Discussion
Even as overall TB case counts declined 18% in the USA during 2010–2017,8 the prevalence of diabetes as a reported comorbidity among adults with TB disease steadily increased from 15% in 2010 to 22% in 2017. An initial interpretation might be that these findings are not surprising—given the high prevalence of diagnosed and undiagnosed diabetes in the USA—but the age-adjusted prevalence of diabetes during the same period is thought to have stabilized at an estimated 9.4% of the adult US population.11
An important limitation of this analysis is potential misclassification (under-reporting) of diabetes as a comorbidity. The 58 574 patients listed in table 1 as ‘diabetes status unknown’ include both adults who had diabetes ruled out and adults who were not evaluated for diabetes. Although this analysis could not discriminate between the two possibilities, that important distinction is part of the NTSS case report form revised in 2020. Diabetes was added to the form in 2009, so one might expect that health departments more systematically ascertained diabetes status toward the end of the 2010–2017 period. In addition, screening for diabetes might have increased after the 2016 recommendation to screen all patients aged ≥45 years at the start of TB treatment.2 Nevertheless, a strength of this first national analysis of diabetes among persons newly diagnosed with TB disease is that it is based on 71 855 patients with TB, including 13 281 reported to have diabetes as a comorbidity.
Despite this potential misclassification (which would be predicted to bias comparisons toward the null), having diabetes as a comorbidity at time of TB diagnosis appears associated with more severe presentations and poorer outcomes in the USA. Patients with TB who were aged ≥45 years and had diabetes had 70% greater odds of having cavitary TB and 50% greater odds of smear-positive TB. We also found 30% greater odds of dying during treatment. These findings are consistent with previous studies from other parts of the world.3–6 12
In our US analysis, patients with diabetes responded more slowly to TB treatment, as evidenced by a median of 5 more days to attain negative M. tuberculosis cultures. TB treatment regimens for persons with diabetes took a median of 37 days longer to complete. But in contrast with the findings of other studies,4 6 having diabetes did not appear to impede TB treatment completion, despite more complicated case management features, including end-stage renal disease, postorgan transplantation, and long-term care settings. In fact, after excluding deaths, TB treatment completion was >93% (table 2). And although a 2011–2014 study in Tbilisi, Georgia, found that patients with diabetes were more likely to have drug-resistant TB,12 our study found that patients with both TB disease and diabetes in the USA during 2010–2017 were not (table 1).
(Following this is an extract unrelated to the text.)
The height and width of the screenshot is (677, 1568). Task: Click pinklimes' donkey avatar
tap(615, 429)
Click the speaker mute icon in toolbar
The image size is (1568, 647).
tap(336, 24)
Our findings underscore the recent national recommendation for baseline diabetes screening among all patients with TB aged ≥45 years and all younger patients with risk factors for diabetes (ie, body mass index >25 kg/m2; first-degree relative with diabetes; Hispanic ethnicity; or African–American, Asian, American Indian/Alaska Native, or Hawaiian Native/Pacific Islander race).2 Like other infections, M. tuberculosis infection can worsen blood glucose control and complicate the clinical management of diabetes. Further, Harries et al have appealed for TB screening among persons with diabetes (ie, bidirectional screening).13 Indeed, global concern about the ‘converging epidemics of tuberculosis and diabetes’ has helped draw attention to the synergistic influence each might have on the other.14 15
The progression of untreated latent TB infection (LTBI) causes most of the TB disease in the USA.8 In older persons, diabetes and the ageing process itself synergistically reduce levels of interferon gamma, impairing cell-mediated immunity and helping to activate progression of long-standing LTBI.16 Both TB disease and LTBI in the USA occur primarily among non-US-born persons.8 17 18 Preventing active, infectious forms of TB disease thus requires scaling up of interventions to detect and treat LTBI in this population.19
The International Diabetes Federation projects that 693 million adults will have diabetes by 2024.20 Our analysis revealed that non-US-born patients with TB aged ≥45 years were reported as having a much higher prevalence of diabetes than US-born patients with TB in the same age group (figure 2), suggesting that the increasing diabetes prevalence worldwide could be affecting TB’s epidemiology in the USA. Addressing that challenge will require coordination between the private sector, where case management of diabetes often resides, and the public health sector, which has been charged with the responsibility for controlling and eventually eliminating TB in the USA.